Rubio told police he found Joseph lying on the bathroom floor. He said he tried to stand the boy up, but he collapsed. He said he began to perform CPR and called his girlfriend at work.

Rivera told police Rubio had called her and said the baby was “really sick.” She later testified that she "got scared" after the call and told Rubio to bring her son to the hotel and they would take him to the hospital.

Rubio told police that at that point, Joseph’s lips were turning purple, his arms were stiffening and his eyes were rolling back in his head. He said the child was unresponsive and couldn’t stand up on his own.

Rivera told police that Rubio had been known to exaggerate, so she didn’t think to tell him to call 911. Rubio told police he didn’t offer all the details about the boy’s condition to Rivera when he called her.

Rivera also told police that her son often pretended to be Spiderman. She said he liked to jump off the top bunk bed and it was possible he might have fallen.

Her daughters told authorities that Rubio had never hurt them. They described him as “nice” and “kind.” Reports indicate that investigators didn’t find evidence of abuse with any of the other children and there was no evidence of long-term abuse of Joseph.

In previous court proceedings, Rivera testified that Rubio didn’t believe in physical discipline of children and that she didn’t believe he could have hurt her children.

After the phone call to Rivera, Rubio put Joseph and her 5-year-old daughter into the van and drove to Mandalay Bay. Rubio told police he performed chest compressions on Joseph with one hand as he drove.

“It’s just beyond the pale that he thought the best thing to do was to take the child to the mother. The mother’s not a doctor, for heaven’s sakes; the child obviously needed medical attention,” Silver said before sentencing him.
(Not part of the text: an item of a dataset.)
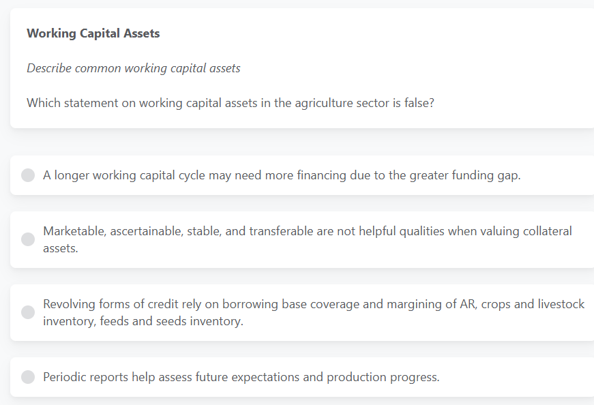594x405 pixels.
Task: Choose the answer about assessing production progress
Action: 241,376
Figler told Silver that Rubio, a Seventh-day Adventist, took his religion very seriously and accepted, from the onset, responsibility for what he had done.

“He’s here today prepared for the sentence of the court and he has fully, unlike so many other people, accepted responsibility from the onset and pled to exactly what he did,” Figler said. “This isn’t a plea bargain, your honor, this is a straight up plea to what he did.”

After sentencing, Rubio was remanded to custody in the Clark County Detention Center.

“Joseph, may he please rest in peace and rest his soul, was my little boy, who I loved and cherished with all my heart and soul,” he wrote.